= Amina al-Ruhaif =

Yemeni woman

Amina al-Ruhaif (also known as Amina Ali Abulatif al Tuhaif) is a Yemeni woman who was sentenced to death at age 14 for killing her husband, Hezn Hasam Qabail. al-Ruhalf's death sentence was later revoked due to international outcry, and she was instead imprisoned for 9 years. al-Ruhaif was arrested in 1998 and a government-appointed doctor established that at the time of the crime she was between 14 and 15. She has continually maintained her innocence.

== Early life ==
al-Ruhaif was married as a child to Hezn Hasam Qabail (when she was eleven). She was raised in a rural area in Yemen and she did not attend school.

== Murder ==

=== Other suspects ===
al-Ruhaif claims that her husband's cousin strangled Hezn Hasam Qabail to death. At the time, the two were having a land dispute. This cousin is also on death-row for the same murder.

Critiques of al-Ruhaif's trial also argue that the force required to strangle a full grown man, and then drag his body to the cistern to make it look as if he had drowned, would have taken substantial strength beyond that of a child. al-Ruhaif has also stated she was tortured into confessing.

=== Death sentence ===
al-Ruhaif did not have proper legal representation, and was scheduled for execution in 2002 (when she would be old enough to be hanged under Yemen's laws).

This sparked controversy because of her age. In Yemen, children can only receive the death sentence if they are at least 15 years old at the time of the murder (and the medical doctor was unsure of her exact age). al-Ruhaif did not have any documents proving her age and the government thus went forth with prosecuting her as an adult despite the doctor's findings. Yemen has also signed the UN Child Rights Convention, which states that children cannot receive capital punishment (meaning only 18 year olds can get the death sentence).
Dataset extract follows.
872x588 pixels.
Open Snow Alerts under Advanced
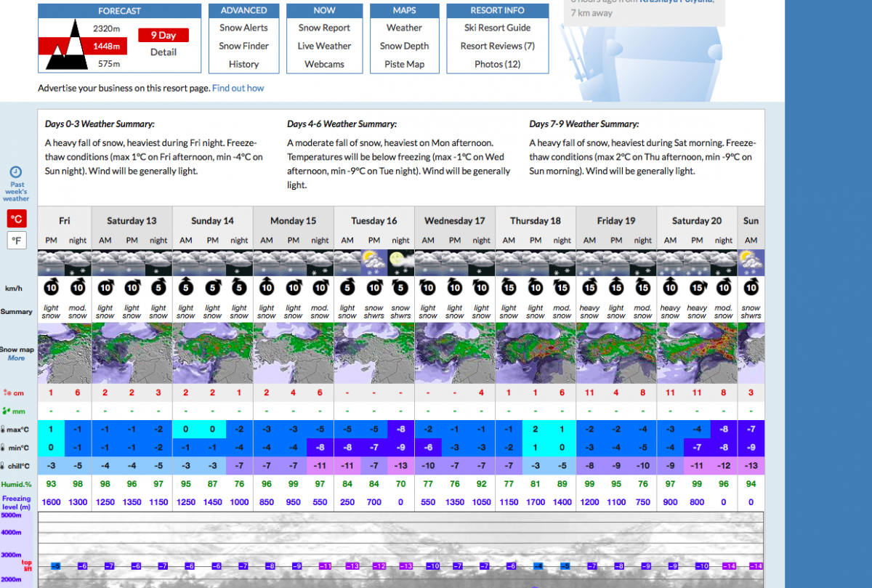(243, 28)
==== Rape and pregnancy ====
al Tuhaif was raped by a prison guard while at al-Mahaweet prison and subsequently became pregnant. The pregnancy resulted in Yemen being unable to carry out the death sentence because Yemeni law states a mother cannot be executed until the child is two (when they are no longer breastfeeding).
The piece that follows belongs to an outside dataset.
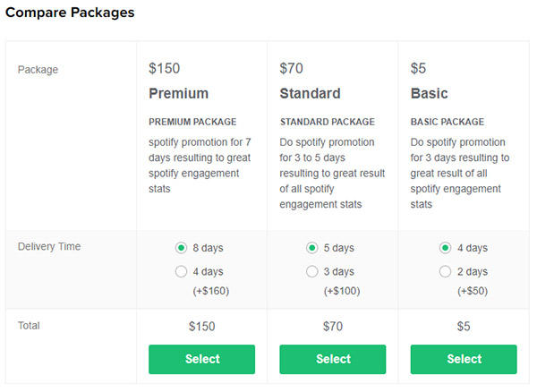The image size is (537, 392).
Task: Click the STANDARD PACKAGE subtitle text
Action: (x=328, y=122)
==== Stay of execution ====
A stay of execution was granted until 2005, due to the pregnancy.

==== Demand for new trial ====
Various celebrities, non-profits and international organizations demanded a new trial for al-Ruhaif. From Lilli Gruber, Emma Bonino, to Amnesty international.

==== Blood money paid ====
After the controversy, Yemen officials used the Sharia Law alternative to the death penalty, which is to pay the victim's family "blood money." The payment is considered an acceptable alternative to execution. Dr Attard Montalto offered to pay the sum, however, the relatives already refused an offer of blood money arguing that accepting money for the woman's release would imply they were accepting that a family member of theirs had committed the murder without al-Ruhaif's involvement.

==== Released for time served ====
Due to the controversy and her age, al-Ruhaif was released after she served the maximum youth sentence of 10 years.

== Film ==
Filmmaker Khadija Al-Salami, created the documentary is Amina (2006), which was screened during the Arab Film Festival in October in the San Francisco Bay Area. Khadija Al-Salami appealed directly to the president of Yemen, Ali Abdullah Saleh, to overturn al-Ruhaif's conviction.